The Color Merchant peddled into town moments before the giant clock hanging from the village’s cavern ceiling began to strike: six chimes— long ones, to indicate the second half of the day. He glanced up at the bronze globe-shaped machine that swiveled around its axes with each toll, its metallic creaking echoing throughout the village like a marionette’s broken joint. 

The world after the Great Shattering didn’t need to divide the day into two dozen hour shifts any more than they needed the terms “day” and “night.” No longer did people wake up to dawning skies nor go to bed beneath a carpet of stars. But humanity kept the time divisions and the months and the seasons all the same, though most children now displayed a bleak obliviousness to the existence of that last term, much less what it meant: Seasons? What’s that? You’re saying that the metallic green “trees” in my house made of wire and oxygen panes can change color? Oh, you mean the surface trees. Just say that outright then, old man. 

The Color Merchant shook his head and stretched a veiny hand out to stroke his donkey’s mane. “Come now, Sidney. Let’s catch them before dinner.” 

With a light flick of her tail, Sidney, his faithful load-bearer for the last three years, leaned forward, straining to pull the peddler cart behind her.
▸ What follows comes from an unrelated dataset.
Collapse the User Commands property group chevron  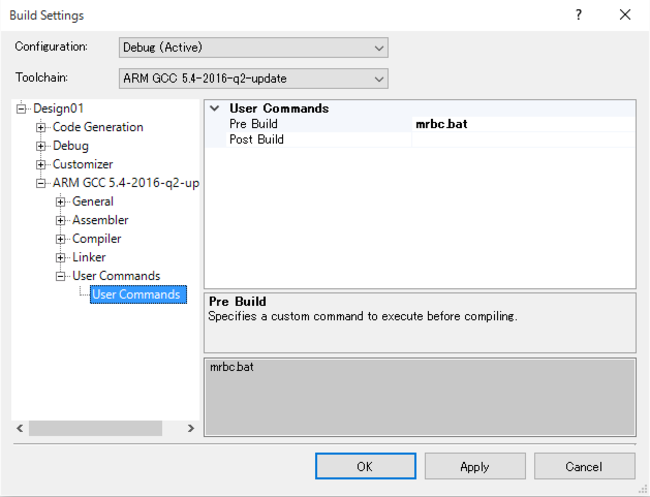(x=214, y=109)

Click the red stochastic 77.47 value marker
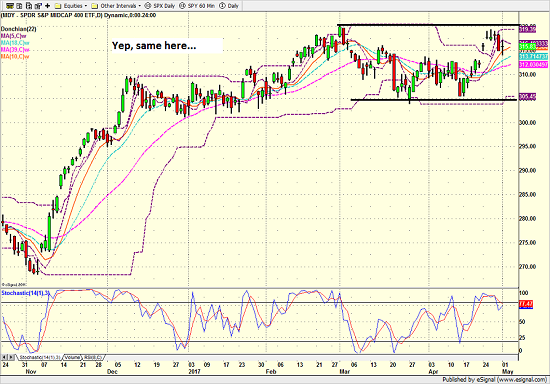click(526, 304)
They increased their pace of descent through the winding road, carved from the tunnel entrance to the village below.

Their arrival had been heralded throughout the village of thirteen thousand as soon as the Color Merchant’s cyan helmet appeared on the ramps. Children, their parents who had once been children, and their parents who had once been children as well, lined the street, watching the merchant’s descent. When Sidney finally plodded through the gate of Main Street, the youngest ones, unable to hold back any longer, wriggled free from their parents’ grasp and swarmed forward. Sticky fingers touched the donkey’s side, tail, nose, and legs, exclaiming at the feel of bristly fur, the pulse and fidget of an animal. The older children, more intimate why not with monotony and monochromy, eyed their elders’ solemn yet relieved demeanors with uncertainty. For many, this was their first time seeing so much color in one place. For others, it was a repeat of a buried and fractured memory, appearing only in the form of small, enigmatic glass jars in one’s sleep.
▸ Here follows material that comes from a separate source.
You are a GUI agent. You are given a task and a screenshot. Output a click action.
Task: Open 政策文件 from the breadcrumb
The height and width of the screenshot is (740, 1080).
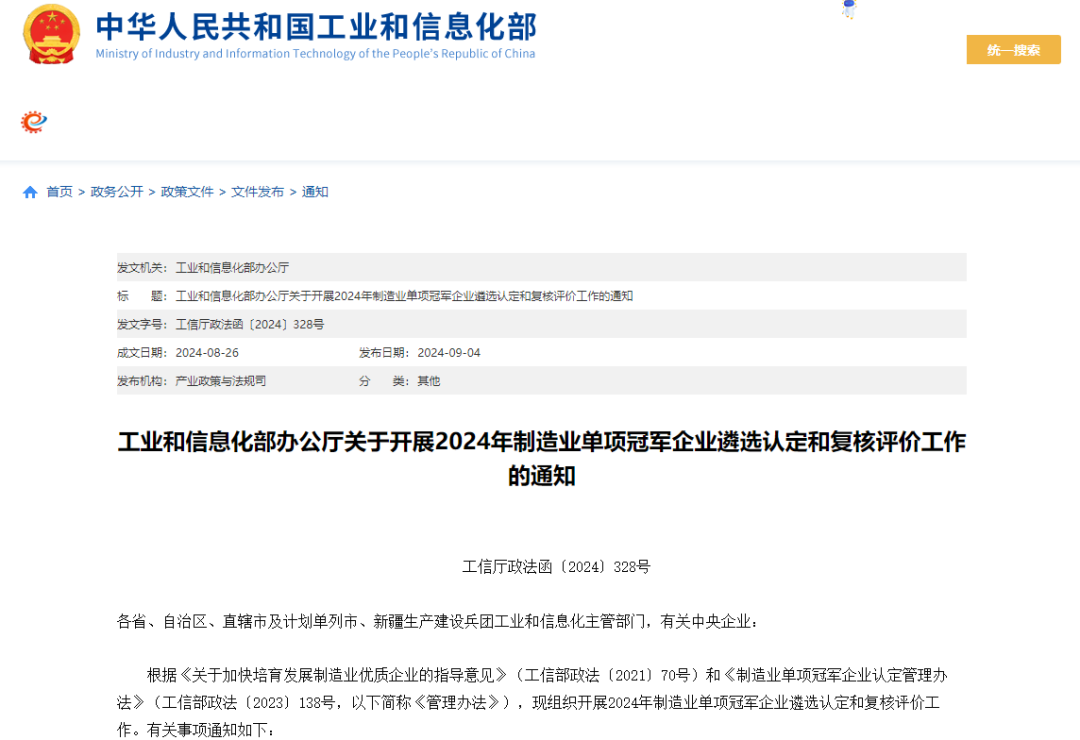(187, 192)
The village head strode out of the crowd. Her hair, once deep and reflective like a black plum, was now streaked steel gray. Her face was a battered fortress, scars of languor sculpting deep gorges through her skin. Her clothes were as plain as every other villager, black wool shirt and trousers thoroughly suffused with coal dust and the acrid odor of rust. The special, faded, yellow helmet she wore seemed to have a few more craters, but was otherwise a well preserved high-density polyethylene helmet— scavenged from ruins of the Pre-Shattering Era.

“Color Merchant.” She crossed her arms over her chest and bowed deep.

“Village Head.” The merchant bowed back, deeper. “My apologies, I am good with colors and faces, but—”

“Not names, yes. You said those exact words to me eleven years ago. I am Selena.” 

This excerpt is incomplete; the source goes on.